What Is Discretionary Income?

Rachel Summers, The Writers Network

Discretionary income is the money an individual or household has left over for spending or saving after taxes and necessities (traditionally defined as food, housing, and clothing) have been paid for. Discretionary income is calculated after determining disposable income, which is total income minus taxes. Discretionary income is less than disposable income because discretionary income does not include money for necessary living expenses; instead, it is only the money that is saved or spent on luxury (non-essential) goods or services. That can include anything from a new DVD to a car or a vacation.

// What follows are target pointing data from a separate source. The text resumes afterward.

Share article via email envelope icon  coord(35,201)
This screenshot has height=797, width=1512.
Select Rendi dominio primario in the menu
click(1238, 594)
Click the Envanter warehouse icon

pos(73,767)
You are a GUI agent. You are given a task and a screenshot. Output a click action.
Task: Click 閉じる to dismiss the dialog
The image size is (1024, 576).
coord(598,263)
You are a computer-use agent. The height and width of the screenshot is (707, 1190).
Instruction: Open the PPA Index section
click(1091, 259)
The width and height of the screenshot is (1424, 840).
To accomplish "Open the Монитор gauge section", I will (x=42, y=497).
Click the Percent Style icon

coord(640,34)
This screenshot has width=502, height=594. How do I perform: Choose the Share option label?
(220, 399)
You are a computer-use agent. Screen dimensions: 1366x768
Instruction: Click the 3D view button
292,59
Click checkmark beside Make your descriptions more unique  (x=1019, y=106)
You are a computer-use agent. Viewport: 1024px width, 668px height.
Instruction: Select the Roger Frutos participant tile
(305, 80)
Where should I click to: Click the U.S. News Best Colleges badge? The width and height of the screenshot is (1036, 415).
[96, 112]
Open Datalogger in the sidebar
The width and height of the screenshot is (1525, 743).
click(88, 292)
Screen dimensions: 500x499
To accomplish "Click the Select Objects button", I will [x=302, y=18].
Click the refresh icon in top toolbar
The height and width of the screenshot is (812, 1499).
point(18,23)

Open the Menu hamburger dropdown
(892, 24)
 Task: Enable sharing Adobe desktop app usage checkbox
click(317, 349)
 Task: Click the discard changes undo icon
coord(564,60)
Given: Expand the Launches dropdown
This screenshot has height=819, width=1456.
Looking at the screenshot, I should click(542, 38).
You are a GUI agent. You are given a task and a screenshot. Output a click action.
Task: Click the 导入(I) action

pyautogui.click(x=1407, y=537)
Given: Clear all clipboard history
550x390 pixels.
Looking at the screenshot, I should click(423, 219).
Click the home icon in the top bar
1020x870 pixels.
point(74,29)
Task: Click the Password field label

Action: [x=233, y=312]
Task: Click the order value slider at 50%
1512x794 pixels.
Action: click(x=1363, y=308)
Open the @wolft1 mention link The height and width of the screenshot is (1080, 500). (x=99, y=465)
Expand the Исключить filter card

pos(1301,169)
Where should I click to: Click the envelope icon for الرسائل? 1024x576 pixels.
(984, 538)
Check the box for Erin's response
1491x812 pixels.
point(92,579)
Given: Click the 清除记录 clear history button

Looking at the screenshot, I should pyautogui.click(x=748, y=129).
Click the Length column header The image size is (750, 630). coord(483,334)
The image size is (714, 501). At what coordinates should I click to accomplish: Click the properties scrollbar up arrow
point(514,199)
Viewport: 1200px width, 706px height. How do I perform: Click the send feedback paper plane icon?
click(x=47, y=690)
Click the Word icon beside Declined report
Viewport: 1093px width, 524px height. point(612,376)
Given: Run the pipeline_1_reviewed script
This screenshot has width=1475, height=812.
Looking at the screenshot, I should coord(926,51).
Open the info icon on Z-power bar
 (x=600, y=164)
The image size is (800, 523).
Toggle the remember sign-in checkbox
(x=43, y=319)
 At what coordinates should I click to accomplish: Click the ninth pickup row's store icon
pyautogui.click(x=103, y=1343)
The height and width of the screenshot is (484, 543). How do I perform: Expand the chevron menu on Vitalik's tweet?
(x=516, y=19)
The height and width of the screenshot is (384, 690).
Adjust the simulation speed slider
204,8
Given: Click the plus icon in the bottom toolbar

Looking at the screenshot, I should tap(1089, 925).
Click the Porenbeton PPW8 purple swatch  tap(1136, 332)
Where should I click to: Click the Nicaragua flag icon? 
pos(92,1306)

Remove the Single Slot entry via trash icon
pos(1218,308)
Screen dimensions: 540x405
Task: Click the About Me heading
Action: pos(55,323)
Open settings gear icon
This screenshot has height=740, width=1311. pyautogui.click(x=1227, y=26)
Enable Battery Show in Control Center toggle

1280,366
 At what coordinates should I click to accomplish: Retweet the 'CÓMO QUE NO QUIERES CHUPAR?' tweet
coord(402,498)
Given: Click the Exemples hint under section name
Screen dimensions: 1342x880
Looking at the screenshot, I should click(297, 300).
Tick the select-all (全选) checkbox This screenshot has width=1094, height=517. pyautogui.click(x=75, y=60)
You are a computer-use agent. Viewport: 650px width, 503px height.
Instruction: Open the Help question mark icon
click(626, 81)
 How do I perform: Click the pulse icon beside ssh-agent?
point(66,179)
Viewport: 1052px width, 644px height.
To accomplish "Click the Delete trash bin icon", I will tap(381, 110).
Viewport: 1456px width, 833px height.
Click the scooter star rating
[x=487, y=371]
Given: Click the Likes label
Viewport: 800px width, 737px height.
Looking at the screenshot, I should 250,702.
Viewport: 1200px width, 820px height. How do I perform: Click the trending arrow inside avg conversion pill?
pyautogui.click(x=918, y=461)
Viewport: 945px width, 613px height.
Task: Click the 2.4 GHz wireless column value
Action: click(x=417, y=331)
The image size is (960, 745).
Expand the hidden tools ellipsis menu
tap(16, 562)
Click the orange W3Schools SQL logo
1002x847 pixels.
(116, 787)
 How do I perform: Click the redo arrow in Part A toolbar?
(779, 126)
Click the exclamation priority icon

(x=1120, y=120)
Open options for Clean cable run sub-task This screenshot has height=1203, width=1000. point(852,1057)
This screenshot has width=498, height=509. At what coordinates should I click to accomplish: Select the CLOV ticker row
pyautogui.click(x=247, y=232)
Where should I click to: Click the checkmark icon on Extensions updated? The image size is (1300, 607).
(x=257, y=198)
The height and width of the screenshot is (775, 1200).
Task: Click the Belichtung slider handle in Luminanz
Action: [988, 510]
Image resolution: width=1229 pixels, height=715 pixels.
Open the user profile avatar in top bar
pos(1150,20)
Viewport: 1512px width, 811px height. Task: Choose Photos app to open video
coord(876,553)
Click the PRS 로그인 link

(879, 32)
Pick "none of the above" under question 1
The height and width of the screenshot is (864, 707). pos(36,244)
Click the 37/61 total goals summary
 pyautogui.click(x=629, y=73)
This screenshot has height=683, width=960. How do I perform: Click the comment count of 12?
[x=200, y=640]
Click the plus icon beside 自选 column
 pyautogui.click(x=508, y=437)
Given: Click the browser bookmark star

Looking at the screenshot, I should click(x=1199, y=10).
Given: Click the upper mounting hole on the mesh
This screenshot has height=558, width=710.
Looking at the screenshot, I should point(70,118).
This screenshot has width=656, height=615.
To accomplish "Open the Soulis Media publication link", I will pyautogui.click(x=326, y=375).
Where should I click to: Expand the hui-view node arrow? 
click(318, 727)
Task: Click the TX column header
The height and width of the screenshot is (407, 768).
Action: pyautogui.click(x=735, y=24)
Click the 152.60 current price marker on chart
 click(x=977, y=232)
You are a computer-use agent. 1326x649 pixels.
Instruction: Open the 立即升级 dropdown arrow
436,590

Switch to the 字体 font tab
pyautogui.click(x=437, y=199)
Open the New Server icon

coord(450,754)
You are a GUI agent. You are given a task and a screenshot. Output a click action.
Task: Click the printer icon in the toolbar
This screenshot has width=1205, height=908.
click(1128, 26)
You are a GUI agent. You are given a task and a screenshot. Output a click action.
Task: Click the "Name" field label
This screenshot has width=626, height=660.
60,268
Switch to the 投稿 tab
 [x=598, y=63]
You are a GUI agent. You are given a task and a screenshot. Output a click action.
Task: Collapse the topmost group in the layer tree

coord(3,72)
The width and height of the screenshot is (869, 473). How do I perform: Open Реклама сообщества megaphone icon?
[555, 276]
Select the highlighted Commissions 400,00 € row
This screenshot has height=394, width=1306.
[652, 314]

Many people encounter problems with defining discretionary income because the line between "essential" and "non-essential" goods and services is hard to define. What some may consider necessary, others may view as a luxury, depending on their standard of living. Even categories that are always considered necessary, such as food, can be comprised of non-essential spending: for example, while food is a necessity, there is a big difference between buying necessary groceries and going to expensive restaurants for food every day.

A country's economy can be gauged by the amount of discretionary income that households have: high discretionary income per person in a society is often a sign of high standards of living. During times of economic prosperity, that percentage will be higher than during times of economic downturn. However, some countries, such as the United States, have a more stable percentage of discretionary income. According to a study done in 2007, about 64% of Americans have calculable discretionary income of some kind, meaning. This indicates that over one third of households in the United States make just enough money to spend on necessary living expenses. On the other hand, the household average of those that did have discretionary income was $24,335, while the per capita income was slightly over $9,000.